In den Tracks “Wo Sind Meine Ostler“, “Der Osten Rollt“ und auch im Titeltrack, zeichnet Joe Rilla das Bild eines selbstbewussten, starken und erfolgreichen Ostberliners, quasi dem personifizierten "Stolz aller Ostler“. Im Gegensatz dazu stehen eher düstere und resignierende Titel wie “Ostberlin“. Hier nennt er den Bezirk, der ihn so sehr geprägt hat: "Niemandsland“, dazu klingt das melancholische Marlene Dietrich Sample "Berlin, Berlin hier lebt der Mensch gefährlich.“ Der dramatische Beat von Shuko und Rilla’s Text zu dem darauffolgenden Song “Das Leben Satt“, steigern diese negative Stimmung noch. Dieser Wechsel zwischen deprimierenden Ghettoerinnerungen und der hoffnungsvollen Vision "Raus aus dem Loch“ zu kommen, zieht sich durch das gesamte Album. Ausnahmen bilden z.B. "Denk An Mich“, was aber zum großen Teil an dem herausstechenden Goofiesmakerz-Beat und der gesungenen Hook von Shizoe liegt. Seine harte Seite zeigt Hagen Stoll, wie der Künstler eigentlich heißt, in "Junge Komm Klar“. Zwar weist er auch hier daraufhin hin, dass er ein Ostler ist, vorrangig geht es aber schlicht und ergreifend darum, dass ihn kein “Wichser abficken kann“. Dann beschreibt Joe Rilla auf seinem eigenen Beat, wie er seine letzten “24 Stunden“ verbringen würde. Das emotionalste Lied, in dem der Berliner beweist, dass er auch über andere Dinge, als seine ostdeutsche Herkunft rappen kann, ist “Vater und Sohn“. Hier verarbeitet er den Verlust seines Kindes.
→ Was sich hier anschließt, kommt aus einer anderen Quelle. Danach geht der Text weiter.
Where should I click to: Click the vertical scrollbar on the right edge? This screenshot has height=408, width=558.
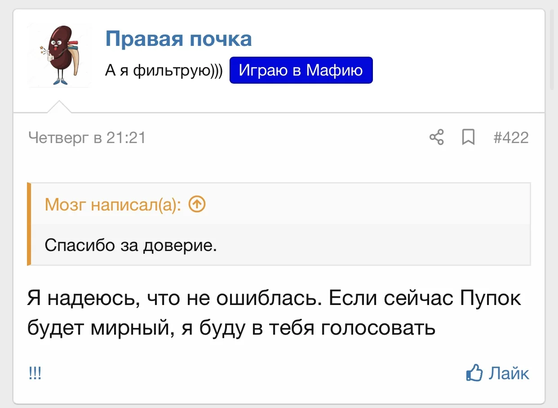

Als Unterstützung hat sich der “Kollos“ noch bekannte Kollegen wie Dj Desue, für den Beat zu “Du Kennst Ein Dreck“, und Fler für “Was Ich Mach“ in die bzw. auf die Platte eingeladen. Das Leitbild des unbeugsamen Ostdeutschen, wird von Fler in gewohnter Manier noch mal eben auf gesamtdeutschen Stolz ausgeweitet. Zugegebener Maßen muss dann noch bemerkt werden, dass Songtitel wie “Du Kannst Es Schaffen“ und darin enthaltene Phrasen wie "Wenn ich am Boden liege stehe ich wieder auf" ziemlich abgedroschen wirken, aber das unglaubliche daran ist, dass man Joe Rilla jedes einzelne Wort glaubt. Und das gilt nicht nur für letzteres Beispiel, sondern für das gesamte Album. Denn so sehr diese extreme Ostfixierung für Außenstehende befremdlich wirken mag und sogar beinahe dazu einlädt, sich ironisch dazu äußern zu wollen, so sehr muss man aber auch anerkennen, dass hier jemand auf wirklich authentische Art und Weise, Einblick in seine Seele gewährt. Für den glatzköpfigen Bomberjackenträger ist seine Vergangenheit im Osten Berlins nun mal genauso bestimmend, wie für andere das atmen. Es ist nur fast schon etwas traurig, dass der eigentlich so sympathische Marzahner, sich selbst auf dieses eine Thema reduziert. Denn erinnert man sich an die alten Ostblokk-Zeiten und Tracks wie “Samba“ oder “Gold“ mit Pyranja, Sera Finale und Dra Q, dann wünscht man sich den auch mal lächelnden, auch mal unbefangen rappenden Joe Rilla zurück.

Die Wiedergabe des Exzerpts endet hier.